--- What you should do ---
Copy out, word for word, the part of the entries that opens with the line containing "Task: Open a file as input" and closes with the line containing "Open magnifier for", both included.

[Target pointing data]
>>>
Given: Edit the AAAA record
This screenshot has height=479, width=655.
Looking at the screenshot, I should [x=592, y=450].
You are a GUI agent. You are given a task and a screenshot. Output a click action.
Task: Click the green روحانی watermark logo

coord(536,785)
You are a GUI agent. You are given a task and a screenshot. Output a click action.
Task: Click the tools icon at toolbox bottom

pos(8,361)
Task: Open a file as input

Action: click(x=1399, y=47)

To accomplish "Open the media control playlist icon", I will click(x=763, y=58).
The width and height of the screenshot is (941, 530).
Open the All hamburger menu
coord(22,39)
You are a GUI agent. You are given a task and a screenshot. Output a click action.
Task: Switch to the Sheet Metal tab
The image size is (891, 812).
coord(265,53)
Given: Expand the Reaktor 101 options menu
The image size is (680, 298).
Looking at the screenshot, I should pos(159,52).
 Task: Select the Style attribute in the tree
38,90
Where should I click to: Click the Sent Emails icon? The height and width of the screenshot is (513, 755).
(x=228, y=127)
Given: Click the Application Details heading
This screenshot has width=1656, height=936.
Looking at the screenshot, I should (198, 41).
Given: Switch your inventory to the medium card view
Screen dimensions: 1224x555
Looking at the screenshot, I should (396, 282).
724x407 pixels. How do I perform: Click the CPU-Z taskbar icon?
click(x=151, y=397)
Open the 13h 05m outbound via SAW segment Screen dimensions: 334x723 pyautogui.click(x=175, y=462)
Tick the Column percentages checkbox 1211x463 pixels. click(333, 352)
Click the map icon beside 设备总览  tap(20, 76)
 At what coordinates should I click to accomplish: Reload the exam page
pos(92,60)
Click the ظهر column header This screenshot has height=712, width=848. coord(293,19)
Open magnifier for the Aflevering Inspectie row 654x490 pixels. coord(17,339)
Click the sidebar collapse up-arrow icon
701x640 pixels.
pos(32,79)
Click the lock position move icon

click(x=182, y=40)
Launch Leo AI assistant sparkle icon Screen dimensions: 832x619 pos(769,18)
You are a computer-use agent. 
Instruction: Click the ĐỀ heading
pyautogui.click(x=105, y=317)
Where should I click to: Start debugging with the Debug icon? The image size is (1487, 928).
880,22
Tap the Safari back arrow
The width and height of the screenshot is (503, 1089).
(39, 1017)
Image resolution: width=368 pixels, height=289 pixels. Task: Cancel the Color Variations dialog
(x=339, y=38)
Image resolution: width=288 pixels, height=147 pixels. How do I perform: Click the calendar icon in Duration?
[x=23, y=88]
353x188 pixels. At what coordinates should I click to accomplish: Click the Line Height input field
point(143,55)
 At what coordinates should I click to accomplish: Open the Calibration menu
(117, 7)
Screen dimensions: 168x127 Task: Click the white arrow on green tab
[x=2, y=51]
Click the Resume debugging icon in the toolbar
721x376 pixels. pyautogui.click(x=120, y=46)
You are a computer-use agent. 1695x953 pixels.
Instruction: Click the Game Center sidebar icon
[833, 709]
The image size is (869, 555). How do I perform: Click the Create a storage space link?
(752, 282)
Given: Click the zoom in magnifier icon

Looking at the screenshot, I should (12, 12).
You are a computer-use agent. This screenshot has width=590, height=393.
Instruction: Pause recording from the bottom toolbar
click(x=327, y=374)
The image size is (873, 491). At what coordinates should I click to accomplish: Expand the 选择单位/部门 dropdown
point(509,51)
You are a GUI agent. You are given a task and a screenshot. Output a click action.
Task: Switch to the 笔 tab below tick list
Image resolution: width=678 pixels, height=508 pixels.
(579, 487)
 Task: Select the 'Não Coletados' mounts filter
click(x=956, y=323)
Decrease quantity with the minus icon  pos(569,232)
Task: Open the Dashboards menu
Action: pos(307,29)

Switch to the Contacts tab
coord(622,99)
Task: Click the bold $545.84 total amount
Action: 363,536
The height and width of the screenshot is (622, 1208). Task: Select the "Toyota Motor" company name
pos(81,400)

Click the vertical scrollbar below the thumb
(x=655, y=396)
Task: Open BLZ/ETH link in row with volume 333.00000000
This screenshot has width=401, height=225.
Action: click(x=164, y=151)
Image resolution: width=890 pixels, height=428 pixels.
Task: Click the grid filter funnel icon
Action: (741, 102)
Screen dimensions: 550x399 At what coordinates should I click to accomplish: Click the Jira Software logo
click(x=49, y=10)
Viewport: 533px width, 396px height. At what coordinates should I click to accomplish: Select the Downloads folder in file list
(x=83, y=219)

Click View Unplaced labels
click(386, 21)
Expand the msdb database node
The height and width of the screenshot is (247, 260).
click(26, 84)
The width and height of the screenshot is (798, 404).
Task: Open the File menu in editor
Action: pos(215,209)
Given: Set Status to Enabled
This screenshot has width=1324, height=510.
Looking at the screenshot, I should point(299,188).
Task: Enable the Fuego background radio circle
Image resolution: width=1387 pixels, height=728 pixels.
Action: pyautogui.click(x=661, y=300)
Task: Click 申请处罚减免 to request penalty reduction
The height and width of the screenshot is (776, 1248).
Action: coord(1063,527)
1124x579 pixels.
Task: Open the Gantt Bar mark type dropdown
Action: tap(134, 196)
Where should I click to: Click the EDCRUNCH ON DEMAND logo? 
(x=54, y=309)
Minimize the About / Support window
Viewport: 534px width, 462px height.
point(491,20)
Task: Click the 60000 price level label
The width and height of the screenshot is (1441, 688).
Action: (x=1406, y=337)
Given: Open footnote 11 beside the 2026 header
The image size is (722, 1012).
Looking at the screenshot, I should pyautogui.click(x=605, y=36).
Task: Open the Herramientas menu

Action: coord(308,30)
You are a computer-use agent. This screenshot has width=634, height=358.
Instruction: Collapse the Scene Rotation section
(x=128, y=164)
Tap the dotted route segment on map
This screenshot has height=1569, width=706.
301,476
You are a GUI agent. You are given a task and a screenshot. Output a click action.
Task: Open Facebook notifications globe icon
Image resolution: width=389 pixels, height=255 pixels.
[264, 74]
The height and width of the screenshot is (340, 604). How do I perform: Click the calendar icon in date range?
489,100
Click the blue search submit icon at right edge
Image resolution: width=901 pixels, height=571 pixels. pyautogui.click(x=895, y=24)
<<<
--- Response to this task ---
Task: Open a file as input

Action: click(x=1399, y=47)

To accomplish "Open the media control playlist icon", I will click(x=763, y=58).
The width and height of the screenshot is (941, 530).
Open the All hamburger menu
coord(22,39)
You are a GUI agent. You are given a task and a screenshot. Output a click action.
Task: Switch to the Sheet Metal tab
The image size is (891, 812).
coord(265,53)
Given: Expand the Reaktor 101 options menu
The image size is (680, 298).
Looking at the screenshot, I should pos(159,52).
 Task: Select the Style attribute in the tree
38,90
Where should I click to: Click the Sent Emails icon? The height and width of the screenshot is (513, 755).
(x=228, y=127)
Given: Click the Application Details heading
This screenshot has width=1656, height=936.
Looking at the screenshot, I should (198, 41).
Given: Switch your inventory to the medium card view
Screen dimensions: 1224x555
Looking at the screenshot, I should (396, 282).
724x407 pixels. How do I perform: Click the CPU-Z taskbar icon?
click(x=151, y=397)
Open the 13h 05m outbound via SAW segment Screen dimensions: 334x723 pyautogui.click(x=175, y=462)
Tick the Column percentages checkbox 1211x463 pixels. click(333, 352)
Click the map icon beside 设备总览  tap(20, 76)
 At what coordinates should I click to accomplish: Reload the exam page
pos(92,60)
Click the ظهر column header This screenshot has height=712, width=848. coord(293,19)
Open magnifier for the Aflevering Inspectie row 654x490 pixels. coord(17,339)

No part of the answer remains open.